A solution is to multiply that volume with the max rated pressure, so the numbers become easy.
But adding insult to injury, manufacturers came up with LP and HP tanks, increasing the confusion.

Now that you have moved from imperial system to the metric world, it will all become easier.
You will come across 7, 10, 12 and 15 liter steel tanks. Steel tanks are usually rated for 232bar, some are rated to 300bar.
Aluminum tanks (you'll often here aluminium in non-english countries) are rated to 207bar.

Calculations will become easier, just stop thinking imperial.
 
I find it convenient to think of a tank in terms of the volume of sea-level-pressure gas it can hold, so I can think of a tank in terms of how many at-the-surface minutes I'll get from it at my Imperial RMV. I can't do that if you tell me my tank is a 12 liter (by he way, the metric abbreviation for liter is l not L) tank, I also have to know what its pressure rating is, or I can't work out how many minutes I'll get from it if I fill it to max pressure. It's just a bit more algebra, however, so no big deal.

On the other hand, if you tell me my tank is 100 cuft, I'm good...I know immediately how many minutes I can get from it. That, to me, is the advantage of the "imperial system" but has nothing to do with the units, it ahs to do with how the szie of the tank is expressed.

So instead of telling me I have a 12 liter tank, just tell me I have a 2500 liter tank (or whatever), then I can divide by my metric RMV.

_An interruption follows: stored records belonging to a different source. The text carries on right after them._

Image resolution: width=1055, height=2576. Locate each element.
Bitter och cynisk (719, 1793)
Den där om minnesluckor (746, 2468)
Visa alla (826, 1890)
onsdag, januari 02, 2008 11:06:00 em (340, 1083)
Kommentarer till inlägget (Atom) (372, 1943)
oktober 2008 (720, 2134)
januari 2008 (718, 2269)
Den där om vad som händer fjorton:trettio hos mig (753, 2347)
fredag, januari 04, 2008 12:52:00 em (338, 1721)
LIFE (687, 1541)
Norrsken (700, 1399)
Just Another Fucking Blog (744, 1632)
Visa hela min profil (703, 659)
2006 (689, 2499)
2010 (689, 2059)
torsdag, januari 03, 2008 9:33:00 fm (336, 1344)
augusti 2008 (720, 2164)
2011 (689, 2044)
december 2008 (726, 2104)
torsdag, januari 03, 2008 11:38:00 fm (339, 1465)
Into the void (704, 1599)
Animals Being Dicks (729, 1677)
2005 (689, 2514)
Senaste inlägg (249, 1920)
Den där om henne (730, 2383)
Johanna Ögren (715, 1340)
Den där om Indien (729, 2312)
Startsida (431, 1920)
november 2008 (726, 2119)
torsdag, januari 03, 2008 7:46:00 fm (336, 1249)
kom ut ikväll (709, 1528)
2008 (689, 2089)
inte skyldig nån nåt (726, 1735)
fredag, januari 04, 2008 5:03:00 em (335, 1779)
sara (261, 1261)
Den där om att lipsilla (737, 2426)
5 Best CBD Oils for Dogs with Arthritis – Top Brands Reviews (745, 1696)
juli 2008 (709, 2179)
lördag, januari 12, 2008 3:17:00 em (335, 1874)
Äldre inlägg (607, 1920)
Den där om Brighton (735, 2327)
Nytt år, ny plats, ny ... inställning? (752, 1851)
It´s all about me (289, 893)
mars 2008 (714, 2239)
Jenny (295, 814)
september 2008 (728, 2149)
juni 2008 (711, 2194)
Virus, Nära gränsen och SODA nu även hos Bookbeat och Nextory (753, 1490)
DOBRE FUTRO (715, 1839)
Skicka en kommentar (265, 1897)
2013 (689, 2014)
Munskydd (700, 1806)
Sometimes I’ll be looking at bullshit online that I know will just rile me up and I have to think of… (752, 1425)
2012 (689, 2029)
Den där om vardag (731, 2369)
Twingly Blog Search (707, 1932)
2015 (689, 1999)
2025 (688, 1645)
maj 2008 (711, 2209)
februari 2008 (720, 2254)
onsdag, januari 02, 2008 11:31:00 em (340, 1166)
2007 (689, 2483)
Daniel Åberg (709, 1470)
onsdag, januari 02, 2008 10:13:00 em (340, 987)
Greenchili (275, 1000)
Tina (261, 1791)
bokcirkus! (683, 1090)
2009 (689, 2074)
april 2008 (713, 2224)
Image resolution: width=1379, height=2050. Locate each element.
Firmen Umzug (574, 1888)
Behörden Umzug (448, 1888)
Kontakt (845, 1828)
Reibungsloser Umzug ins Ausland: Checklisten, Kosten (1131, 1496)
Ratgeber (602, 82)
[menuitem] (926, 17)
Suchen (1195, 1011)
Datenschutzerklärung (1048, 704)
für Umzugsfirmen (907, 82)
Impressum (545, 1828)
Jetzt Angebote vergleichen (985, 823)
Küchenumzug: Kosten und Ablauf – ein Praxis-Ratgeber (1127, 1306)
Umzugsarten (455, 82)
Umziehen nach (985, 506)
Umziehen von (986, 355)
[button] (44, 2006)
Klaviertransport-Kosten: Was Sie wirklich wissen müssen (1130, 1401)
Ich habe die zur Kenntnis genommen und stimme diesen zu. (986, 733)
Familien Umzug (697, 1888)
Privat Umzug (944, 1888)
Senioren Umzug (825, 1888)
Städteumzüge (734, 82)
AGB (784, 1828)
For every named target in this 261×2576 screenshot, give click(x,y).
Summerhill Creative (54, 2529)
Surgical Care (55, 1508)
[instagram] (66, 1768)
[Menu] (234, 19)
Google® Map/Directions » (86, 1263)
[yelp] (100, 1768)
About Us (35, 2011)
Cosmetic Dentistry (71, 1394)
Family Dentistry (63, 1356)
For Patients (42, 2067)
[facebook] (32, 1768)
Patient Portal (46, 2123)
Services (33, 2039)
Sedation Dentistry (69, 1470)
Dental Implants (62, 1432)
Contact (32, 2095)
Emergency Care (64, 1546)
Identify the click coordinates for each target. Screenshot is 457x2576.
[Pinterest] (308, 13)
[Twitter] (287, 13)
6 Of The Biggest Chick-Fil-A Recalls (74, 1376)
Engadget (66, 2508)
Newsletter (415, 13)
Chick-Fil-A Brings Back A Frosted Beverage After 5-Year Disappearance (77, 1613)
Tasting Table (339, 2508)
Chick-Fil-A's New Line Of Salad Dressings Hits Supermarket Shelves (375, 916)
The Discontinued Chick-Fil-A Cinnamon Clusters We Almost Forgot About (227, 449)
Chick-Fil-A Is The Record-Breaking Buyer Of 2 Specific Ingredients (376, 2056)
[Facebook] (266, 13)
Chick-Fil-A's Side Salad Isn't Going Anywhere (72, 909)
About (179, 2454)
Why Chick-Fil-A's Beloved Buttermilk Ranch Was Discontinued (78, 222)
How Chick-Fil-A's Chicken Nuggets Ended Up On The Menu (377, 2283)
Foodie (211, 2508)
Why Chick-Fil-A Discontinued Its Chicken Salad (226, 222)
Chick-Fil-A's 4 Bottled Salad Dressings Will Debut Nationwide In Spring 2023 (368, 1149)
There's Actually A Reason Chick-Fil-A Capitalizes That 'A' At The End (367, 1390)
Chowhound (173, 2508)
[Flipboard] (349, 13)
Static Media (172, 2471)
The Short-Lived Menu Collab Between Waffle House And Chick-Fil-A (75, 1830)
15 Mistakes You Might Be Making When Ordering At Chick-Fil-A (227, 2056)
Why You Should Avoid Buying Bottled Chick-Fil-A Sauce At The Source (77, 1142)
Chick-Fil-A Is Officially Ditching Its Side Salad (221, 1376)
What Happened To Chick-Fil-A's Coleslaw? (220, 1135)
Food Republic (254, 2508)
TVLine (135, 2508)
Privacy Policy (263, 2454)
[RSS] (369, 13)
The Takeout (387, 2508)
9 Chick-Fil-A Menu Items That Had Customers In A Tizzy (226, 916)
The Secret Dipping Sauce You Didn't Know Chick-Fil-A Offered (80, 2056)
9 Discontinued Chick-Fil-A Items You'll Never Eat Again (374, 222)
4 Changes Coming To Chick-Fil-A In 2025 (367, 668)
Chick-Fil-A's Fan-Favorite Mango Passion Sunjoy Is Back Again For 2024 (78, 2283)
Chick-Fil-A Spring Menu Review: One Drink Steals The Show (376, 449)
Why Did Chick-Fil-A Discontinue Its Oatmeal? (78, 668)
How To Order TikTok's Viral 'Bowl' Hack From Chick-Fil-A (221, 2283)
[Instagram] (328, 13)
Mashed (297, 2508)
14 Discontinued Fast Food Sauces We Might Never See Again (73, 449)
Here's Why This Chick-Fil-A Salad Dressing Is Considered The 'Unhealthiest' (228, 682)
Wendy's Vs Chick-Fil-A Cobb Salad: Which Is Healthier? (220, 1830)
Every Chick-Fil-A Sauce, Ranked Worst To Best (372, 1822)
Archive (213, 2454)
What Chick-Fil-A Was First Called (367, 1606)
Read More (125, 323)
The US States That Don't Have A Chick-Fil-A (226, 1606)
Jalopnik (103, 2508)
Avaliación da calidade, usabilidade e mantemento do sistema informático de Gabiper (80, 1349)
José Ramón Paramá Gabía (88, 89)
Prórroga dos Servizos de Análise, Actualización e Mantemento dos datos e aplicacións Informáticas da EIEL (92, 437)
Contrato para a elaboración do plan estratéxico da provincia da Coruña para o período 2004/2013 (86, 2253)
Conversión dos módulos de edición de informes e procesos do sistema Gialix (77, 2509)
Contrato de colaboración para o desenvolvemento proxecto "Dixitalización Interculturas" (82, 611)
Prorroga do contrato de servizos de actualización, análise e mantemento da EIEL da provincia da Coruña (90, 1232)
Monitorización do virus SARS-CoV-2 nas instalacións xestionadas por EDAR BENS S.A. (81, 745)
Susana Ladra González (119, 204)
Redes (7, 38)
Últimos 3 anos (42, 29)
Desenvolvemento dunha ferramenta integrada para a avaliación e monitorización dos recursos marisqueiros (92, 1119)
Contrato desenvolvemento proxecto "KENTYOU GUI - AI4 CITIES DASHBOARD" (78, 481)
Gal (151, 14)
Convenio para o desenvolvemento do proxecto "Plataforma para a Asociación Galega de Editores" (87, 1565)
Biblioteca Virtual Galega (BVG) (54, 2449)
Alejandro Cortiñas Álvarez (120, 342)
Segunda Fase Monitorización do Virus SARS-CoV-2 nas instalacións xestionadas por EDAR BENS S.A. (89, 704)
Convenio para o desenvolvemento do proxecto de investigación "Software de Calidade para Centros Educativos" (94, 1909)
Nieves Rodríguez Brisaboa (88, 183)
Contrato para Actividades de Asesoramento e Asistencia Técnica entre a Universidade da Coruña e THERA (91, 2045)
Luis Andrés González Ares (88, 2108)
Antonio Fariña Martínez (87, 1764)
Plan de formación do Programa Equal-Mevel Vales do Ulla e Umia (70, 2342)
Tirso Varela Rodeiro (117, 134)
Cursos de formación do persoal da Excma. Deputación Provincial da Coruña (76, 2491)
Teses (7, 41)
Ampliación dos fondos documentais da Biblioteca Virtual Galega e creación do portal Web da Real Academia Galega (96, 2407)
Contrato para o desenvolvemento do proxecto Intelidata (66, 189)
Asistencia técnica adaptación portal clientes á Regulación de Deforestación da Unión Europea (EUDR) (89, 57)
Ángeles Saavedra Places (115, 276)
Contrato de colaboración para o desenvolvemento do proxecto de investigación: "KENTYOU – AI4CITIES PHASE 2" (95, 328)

The issue is NOT just Imperial vs Metric units, it is also how tank size is expressed and used. The units thing is just a little calculation, of no consequence.
 
It has a consequence.
Your sac is based on the assumptions of a specific atmospheric pressure, your tank filling then HAS to be to filled to the rsted pressure. Later is not guaranteed.

In contrast for instance I know at 1 bar I use 12 liter per minute (ideal warm conditions) and 18 on bad conditions.
So its 1 to 1.5 bar per minute at surface or like a factor of 4 at 30m.
Then I know independently of the actual filling.
But ok its a matter of calculation and grt used to it.
I would as I pointed out above more use a latest point of ascent as a function of the pressure to memorize.
The gas usage I presented here would be for planning.
 
To re-state what others have re-stated, in Europe the standard is to specify the size of a tank in terms of volume if it were filled with water (that is, something incompressible), whereas in the US the standard is to specify the size of a tank in terms of volume if it were filled with a compressible gas that has been compressed to some standard "fill pressure," and you were to measure the volume of that gas when decompressed (1 ATA). In other words, the European standard specifies tank size independently of pressure, whereas the US standard takes fill pressure into account.

For example, I have heard it said that the volume of gas that could be released from a full Al80 into a 1 ATA space would roughly fill a phone booth (for those old enough to know what a phone booth is), which apparently has dimensions of length x width x height that would equal about 80 cf (though, as others have pointed out, an Al 80 really holds about 77 cf). A European 12 liter tank at its fill pressure could similarly release that much gas into a volume about the size of a phone booth (maybe one of those cool British red ones).